** Excerpted data follows **

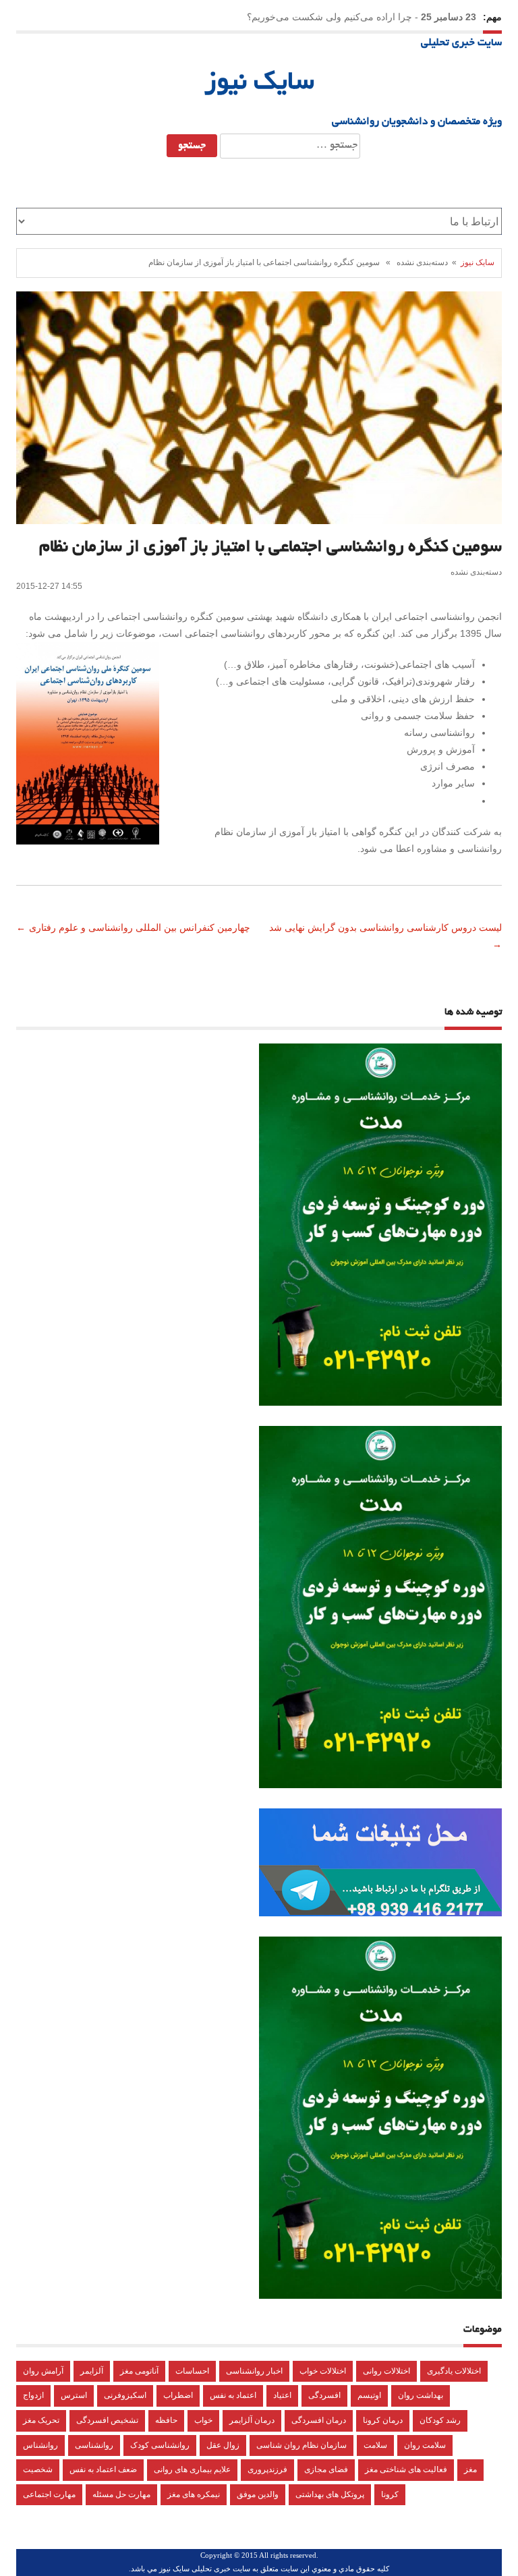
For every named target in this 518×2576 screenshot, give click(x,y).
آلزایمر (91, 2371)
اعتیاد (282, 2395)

** End of Excerpted data **
** Excerpted data follows **

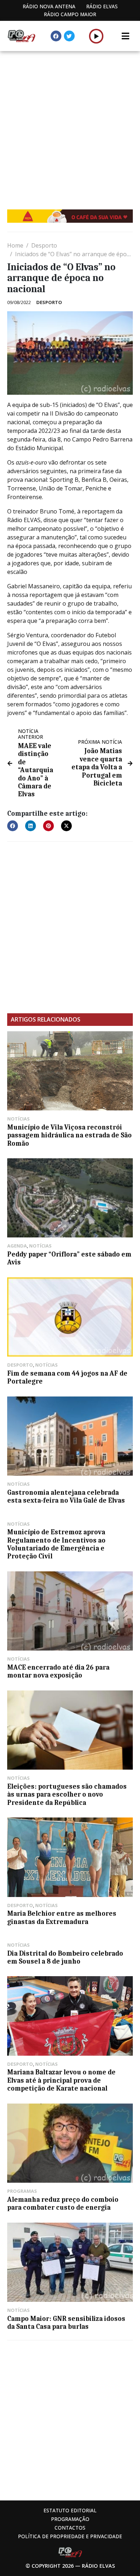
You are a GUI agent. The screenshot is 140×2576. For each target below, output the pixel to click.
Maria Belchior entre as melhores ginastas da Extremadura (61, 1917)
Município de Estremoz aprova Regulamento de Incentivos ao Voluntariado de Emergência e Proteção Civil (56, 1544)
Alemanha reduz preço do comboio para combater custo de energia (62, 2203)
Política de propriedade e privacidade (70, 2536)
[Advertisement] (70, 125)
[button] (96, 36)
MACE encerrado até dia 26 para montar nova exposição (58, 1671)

** End of Excerpted data **
** Excerpted data follows **

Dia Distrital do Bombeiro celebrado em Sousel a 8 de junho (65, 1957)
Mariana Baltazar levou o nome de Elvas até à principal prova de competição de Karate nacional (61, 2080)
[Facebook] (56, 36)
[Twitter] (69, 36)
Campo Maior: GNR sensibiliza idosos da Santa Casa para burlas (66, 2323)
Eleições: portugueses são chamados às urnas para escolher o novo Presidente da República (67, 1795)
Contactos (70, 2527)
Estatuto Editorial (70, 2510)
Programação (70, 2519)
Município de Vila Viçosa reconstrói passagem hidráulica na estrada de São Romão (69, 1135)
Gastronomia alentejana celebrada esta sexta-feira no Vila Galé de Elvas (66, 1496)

** End of Excerpted data **

What to produce
Would you copy out exactly the lines above that start at the one containing "For every named" and end at the one containing "اعتیاد (282, 2395)", inclusive?

Response to the task
For every named target in this 518×2576 screenshot, give click(x,y).
آلزایمر (91, 2371)
اعتیاد (282, 2395)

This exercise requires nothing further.